*ACTIONS TO TAKE*.
- A) In the passage on Speedy Trial Act delays, reproduce the stretch from "Though dealing with" through "647, 658 (2011).".
- B) According to the passage on Speedy Trial Act delays, in which case did the Supreme Court recognize that a period of delay may have more than one cause?

*SELECTED TEXT*.
===

Yet another set of federal courts has adopted a middle-ground approach, where there can be multiple causes of a delay. These cases reason that similar delays are attributable to both transportation issues (non-excludable save for 10 days) and the defendant's incompetence (excludable). They explain that in cases where both an excludable and non-excludable delay exist, the time must be excluded from the STA calculation. United States v. Pendleton, 665 Fed.Appx. 836, 839 (11th Cir. 2016) (“if a defendant is mentally incompetent under § 3161(h)(4), that time is excludable even if there is also a transportation delay that is unreasonably long and thus not excludable under § 3161(h)(1)(F)”); United States v. McCall, No. 1:21-CR-00474-UNA, 2022 WL 19561433, at *4 (N.D.Ga. Dec. 12, 2022) (similar delay was “not excludable under § 3161(h)(1)(F), but “excludable under § 3161(h)(4)”); United States v. Lewis, 484 F.Supp.2d 380, 390-91 (while they may have been unreasonable delay, the delay was independently attributable to the defendant's incompetency and excludable under § 3161(h)(4)).

Though dealing with different provisions of the STA, the Supreme Court recognized in Tinklenberg that a period of delay may have more than one cause. United States v. Tinklenberg, 563 U.S. 647, 658 (2011).

===

*AVAILABLE DATA*.
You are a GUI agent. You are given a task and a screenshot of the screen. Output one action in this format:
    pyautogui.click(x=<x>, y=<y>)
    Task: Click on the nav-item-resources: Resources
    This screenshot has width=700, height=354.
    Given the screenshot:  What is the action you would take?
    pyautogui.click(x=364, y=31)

===

*RESPONSES BY TASK*.
- A)
Though dealing with different provisions of the STA, the Supreme Court recognized in Tinklenberg that a period of delay may have more than one cause. United States v. Tinklenberg, 563 U.S. 647, 658 (2011).

- B) United States v. Tinklenberg, 563 U.S. 647 (2011).